- _WHAT IS EXPECTED_: Set the data down again so that every line matches exactly.

- _GIVEN DATA_:
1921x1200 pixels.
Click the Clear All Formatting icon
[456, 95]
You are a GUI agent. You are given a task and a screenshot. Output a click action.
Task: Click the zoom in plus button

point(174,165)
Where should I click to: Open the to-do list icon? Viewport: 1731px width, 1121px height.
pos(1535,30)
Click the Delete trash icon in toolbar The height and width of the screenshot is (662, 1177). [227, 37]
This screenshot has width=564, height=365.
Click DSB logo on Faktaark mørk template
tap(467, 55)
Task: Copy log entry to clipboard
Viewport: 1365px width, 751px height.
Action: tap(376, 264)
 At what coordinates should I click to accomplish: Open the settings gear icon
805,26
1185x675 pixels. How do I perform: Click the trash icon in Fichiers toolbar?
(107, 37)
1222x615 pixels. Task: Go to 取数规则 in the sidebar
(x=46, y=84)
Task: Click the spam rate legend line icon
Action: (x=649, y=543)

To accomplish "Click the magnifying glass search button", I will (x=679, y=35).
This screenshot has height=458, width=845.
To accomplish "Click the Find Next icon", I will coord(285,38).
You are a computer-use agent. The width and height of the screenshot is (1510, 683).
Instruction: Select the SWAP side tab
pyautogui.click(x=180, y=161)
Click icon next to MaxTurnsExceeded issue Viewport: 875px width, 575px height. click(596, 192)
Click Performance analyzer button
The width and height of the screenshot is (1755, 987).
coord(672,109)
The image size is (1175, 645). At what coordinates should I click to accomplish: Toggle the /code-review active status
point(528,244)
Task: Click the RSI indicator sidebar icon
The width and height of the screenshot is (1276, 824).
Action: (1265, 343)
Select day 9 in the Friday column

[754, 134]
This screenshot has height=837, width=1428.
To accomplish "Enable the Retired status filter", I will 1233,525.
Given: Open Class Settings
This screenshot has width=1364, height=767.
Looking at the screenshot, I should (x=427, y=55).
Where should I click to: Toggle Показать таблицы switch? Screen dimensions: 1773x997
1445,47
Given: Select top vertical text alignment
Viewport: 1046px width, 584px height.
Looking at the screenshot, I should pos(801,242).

- _ANSWER TO THE PROBLEM_:
1921x1200 pixels.
Click the Clear All Formatting icon
[456, 95]
You are a GUI agent. You are given a task and a screenshot. Output a click action.
Task: Click the zoom in plus button

point(174,165)
Where should I click to: Open the to-do list icon? Viewport: 1731px width, 1121px height.
pos(1535,30)
Click the Delete trash icon in toolbar The height and width of the screenshot is (662, 1177). [227, 37]
This screenshot has width=564, height=365.
Click DSB logo on Faktaark mørk template
tap(467, 55)
Task: Copy log entry to clipboard
Viewport: 1365px width, 751px height.
Action: tap(376, 264)
 At what coordinates should I click to accomplish: Open the settings gear icon
805,26
1185x675 pixels. How do I perform: Click the trash icon in Fichiers toolbar?
(107, 37)
1222x615 pixels. Task: Go to 取数规则 in the sidebar
(x=46, y=84)
Task: Click the spam rate legend line icon
Action: (x=649, y=543)

To accomplish "Click the magnifying glass search button", I will (x=679, y=35).
This screenshot has height=458, width=845.
To accomplish "Click the Find Next icon", I will coord(285,38).
You are a computer-use agent. The width and height of the screenshot is (1510, 683).
Instruction: Select the SWAP side tab
pyautogui.click(x=180, y=161)
Click icon next to MaxTurnsExceeded issue Viewport: 875px width, 575px height. click(596, 192)
Click Performance analyzer button
The width and height of the screenshot is (1755, 987).
coord(672,109)
The image size is (1175, 645). At what coordinates should I click to accomplish: Toggle the /code-review active status
point(528,244)
Task: Click the RSI indicator sidebar icon
The width and height of the screenshot is (1276, 824).
Action: (1265, 343)
Select day 9 in the Friday column

[754, 134]
This screenshot has height=837, width=1428.
To accomplish "Enable the Retired status filter", I will 1233,525.
Given: Open Class Settings
This screenshot has width=1364, height=767.
Looking at the screenshot, I should (x=427, y=55).
Where should I click to: Toggle Показать таблицы switch? Screen dimensions: 1773x997
1445,47
Given: Select top vertical text alignment
Viewport: 1046px width, 584px height.
Looking at the screenshot, I should pos(801,242).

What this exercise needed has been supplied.